■ Task directions: Please give the number of lines in the records below where the word "label" occurs, and nothing else.

┌──

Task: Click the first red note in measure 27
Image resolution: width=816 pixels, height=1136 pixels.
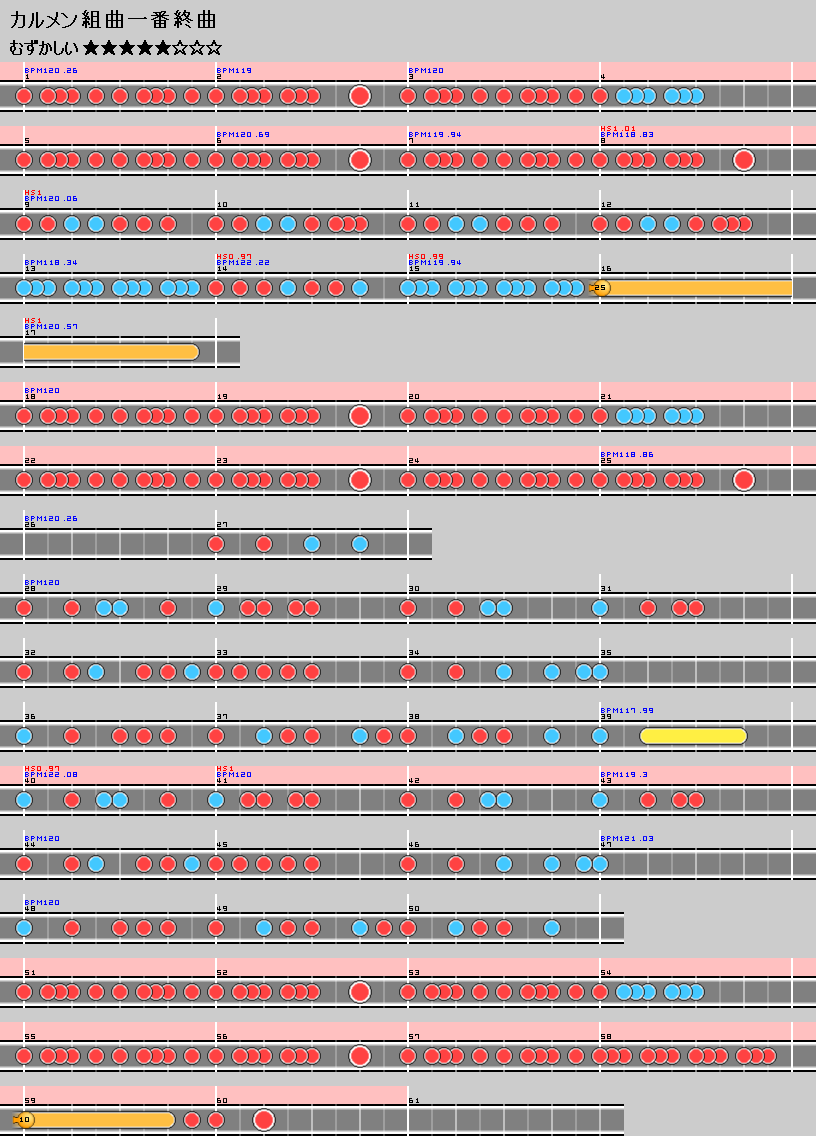Action: (216, 544)
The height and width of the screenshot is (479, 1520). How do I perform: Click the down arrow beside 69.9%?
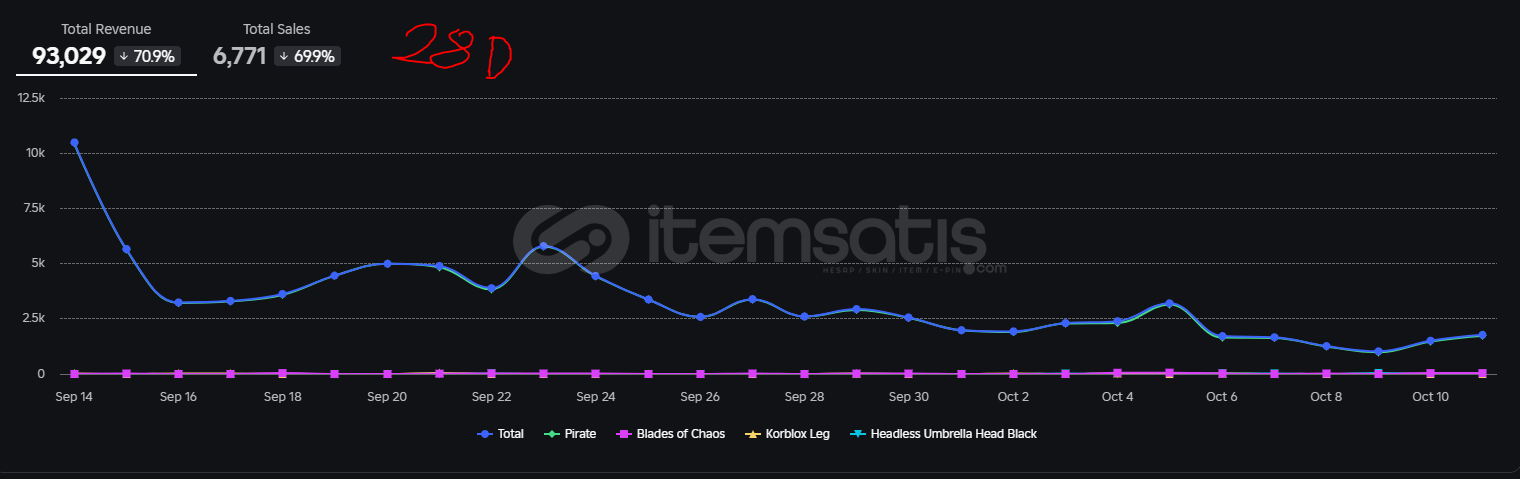coord(284,57)
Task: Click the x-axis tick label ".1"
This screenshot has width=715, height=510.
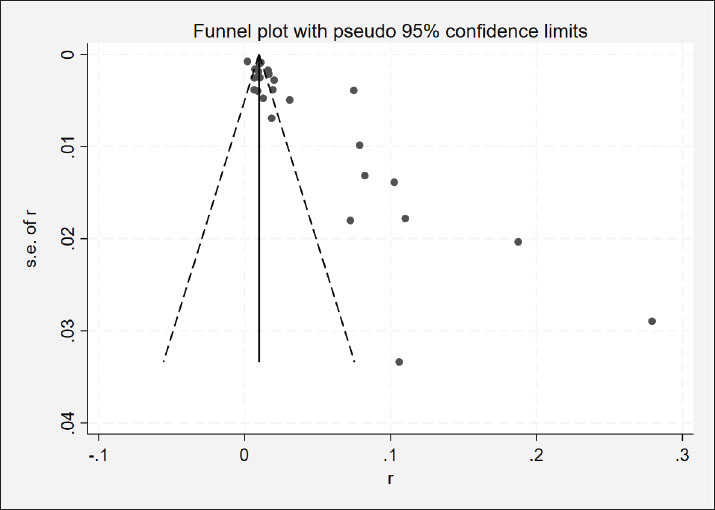Action: click(388, 456)
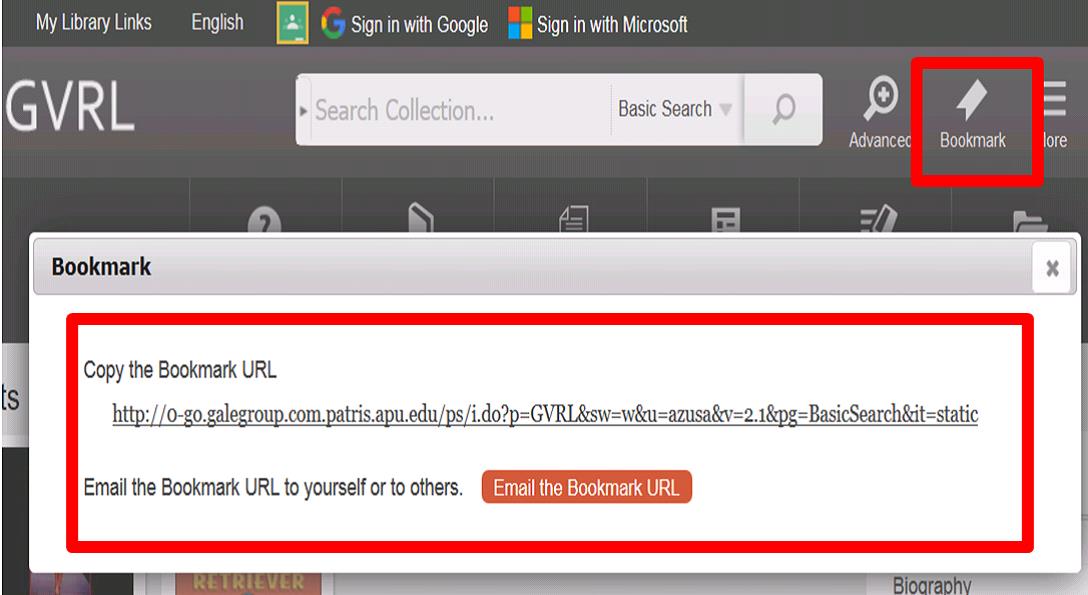Screen dimensions: 1088x595
Task: Open the More hamburger menu icon
Action: [1055, 99]
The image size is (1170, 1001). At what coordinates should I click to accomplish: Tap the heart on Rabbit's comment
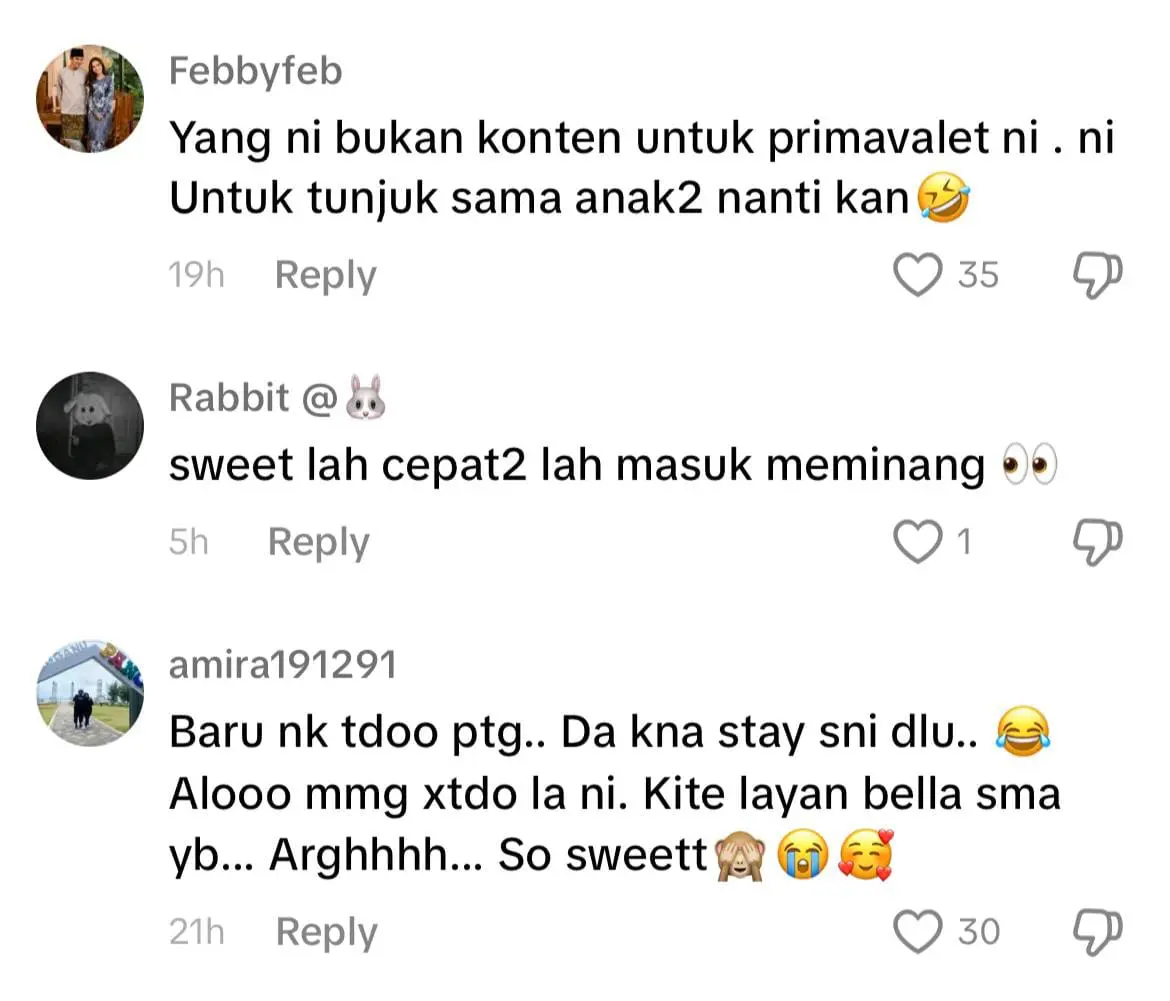tap(918, 542)
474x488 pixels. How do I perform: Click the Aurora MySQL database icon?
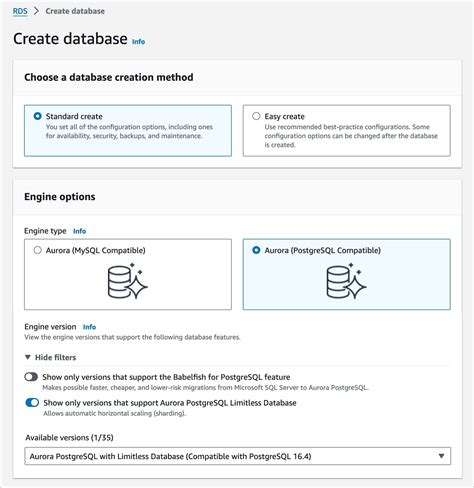tap(127, 281)
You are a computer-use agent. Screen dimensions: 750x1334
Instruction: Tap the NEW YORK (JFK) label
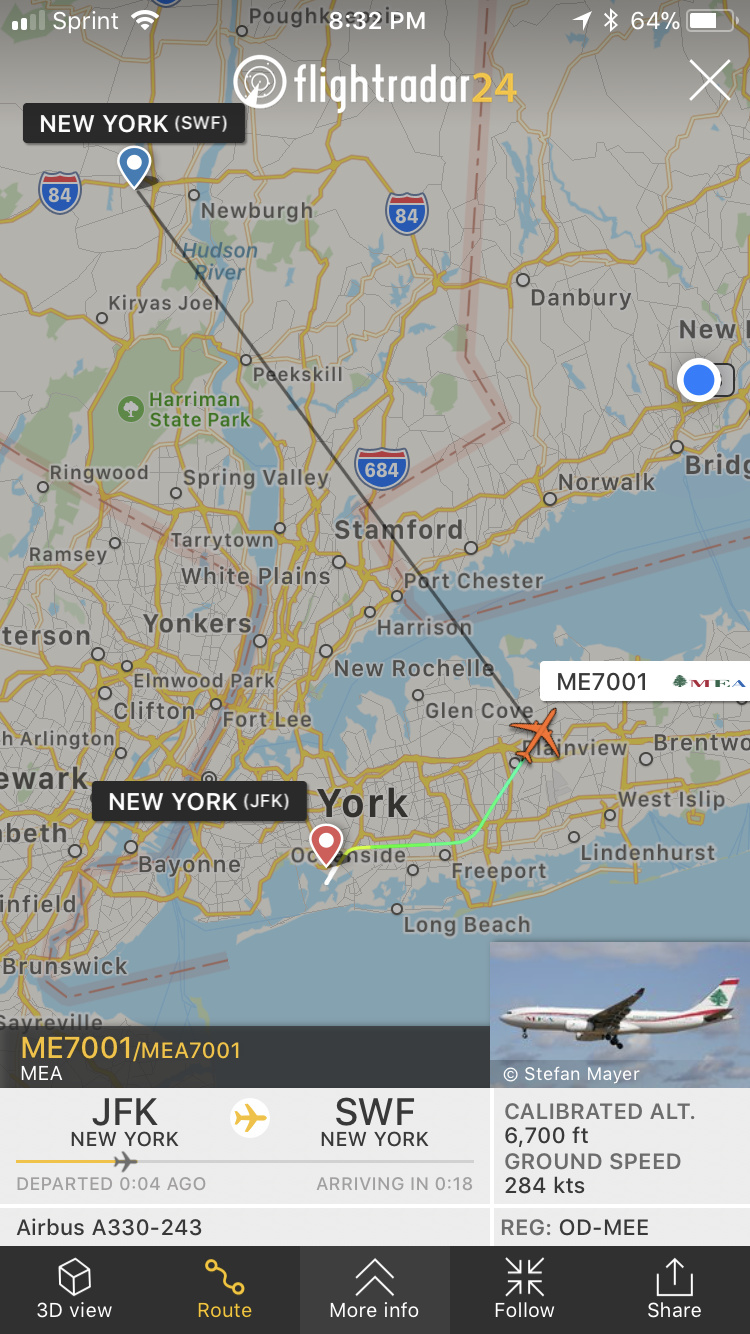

└──

■ Solution: 2